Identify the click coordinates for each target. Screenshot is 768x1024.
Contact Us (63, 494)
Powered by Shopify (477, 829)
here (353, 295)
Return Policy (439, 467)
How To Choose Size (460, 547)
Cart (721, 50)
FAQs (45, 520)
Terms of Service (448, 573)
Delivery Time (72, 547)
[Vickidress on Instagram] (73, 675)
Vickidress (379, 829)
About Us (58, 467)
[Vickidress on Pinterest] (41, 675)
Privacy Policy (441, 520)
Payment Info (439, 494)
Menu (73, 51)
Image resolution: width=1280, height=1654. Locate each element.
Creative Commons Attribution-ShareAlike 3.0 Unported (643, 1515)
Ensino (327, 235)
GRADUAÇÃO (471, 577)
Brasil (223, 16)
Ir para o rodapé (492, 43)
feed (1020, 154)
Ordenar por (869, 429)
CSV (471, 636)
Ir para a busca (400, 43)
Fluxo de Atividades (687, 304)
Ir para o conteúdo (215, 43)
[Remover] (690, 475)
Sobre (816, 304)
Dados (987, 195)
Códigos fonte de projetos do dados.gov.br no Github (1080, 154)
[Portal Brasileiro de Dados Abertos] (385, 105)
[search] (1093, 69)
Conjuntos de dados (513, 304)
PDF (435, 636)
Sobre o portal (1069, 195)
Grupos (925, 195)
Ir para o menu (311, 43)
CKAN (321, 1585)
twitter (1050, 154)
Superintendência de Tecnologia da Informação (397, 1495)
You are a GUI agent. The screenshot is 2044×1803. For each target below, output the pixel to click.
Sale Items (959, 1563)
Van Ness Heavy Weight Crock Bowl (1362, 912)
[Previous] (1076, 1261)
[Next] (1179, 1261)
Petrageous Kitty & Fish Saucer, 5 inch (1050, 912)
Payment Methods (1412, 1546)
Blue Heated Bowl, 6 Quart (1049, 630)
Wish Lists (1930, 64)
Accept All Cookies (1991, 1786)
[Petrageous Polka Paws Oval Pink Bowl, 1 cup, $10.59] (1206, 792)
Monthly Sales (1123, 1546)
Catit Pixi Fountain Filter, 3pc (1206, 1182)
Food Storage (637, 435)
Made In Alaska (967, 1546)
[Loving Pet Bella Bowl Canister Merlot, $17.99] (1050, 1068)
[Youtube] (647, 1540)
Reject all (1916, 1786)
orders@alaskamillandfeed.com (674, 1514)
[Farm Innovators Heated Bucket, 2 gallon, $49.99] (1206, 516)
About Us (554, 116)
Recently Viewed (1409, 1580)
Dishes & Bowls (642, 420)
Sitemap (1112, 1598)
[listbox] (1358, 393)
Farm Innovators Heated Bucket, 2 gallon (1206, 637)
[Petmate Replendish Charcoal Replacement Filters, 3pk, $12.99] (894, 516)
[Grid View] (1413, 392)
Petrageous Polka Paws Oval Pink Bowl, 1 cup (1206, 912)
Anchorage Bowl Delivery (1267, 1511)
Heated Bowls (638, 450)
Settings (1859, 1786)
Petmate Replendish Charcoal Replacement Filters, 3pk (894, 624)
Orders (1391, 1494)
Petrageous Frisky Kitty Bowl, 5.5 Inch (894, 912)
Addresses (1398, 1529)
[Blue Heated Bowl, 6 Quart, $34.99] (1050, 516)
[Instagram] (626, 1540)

> [EXERCISE OBJECTIVE]
Where the line holding "Creative Commons Attribution-ShareAlike" appears in the listing above, start reproducing exactly, and end with the line holding "twitter (1050, 154)".

> [COMPLETED EXERCISE]
Creative Commons Attribution-ShareAlike 3.0 Unported (643, 1515)
Ensino (327, 235)
GRADUAÇÃO (471, 577)
Brasil (223, 16)
Ir para o rodapé (492, 43)
feed (1020, 154)
Ordenar por (869, 429)
CSV (471, 636)
Ir para a busca (400, 43)
Fluxo de Atividades (687, 304)
Ir para o conteúdo (215, 43)
[Remover] (690, 475)
Sobre (816, 304)
Dados (987, 195)
Códigos fonte de projetos do dados.gov.br no Github (1080, 154)
[Portal Brasileiro de Dados Abertos] (385, 105)
[search] (1093, 69)
Conjuntos de dados (513, 304)
PDF (435, 636)
Sobre o portal (1069, 195)
Grupos (925, 195)
Ir para o menu (311, 43)
CKAN (321, 1585)
twitter (1050, 154)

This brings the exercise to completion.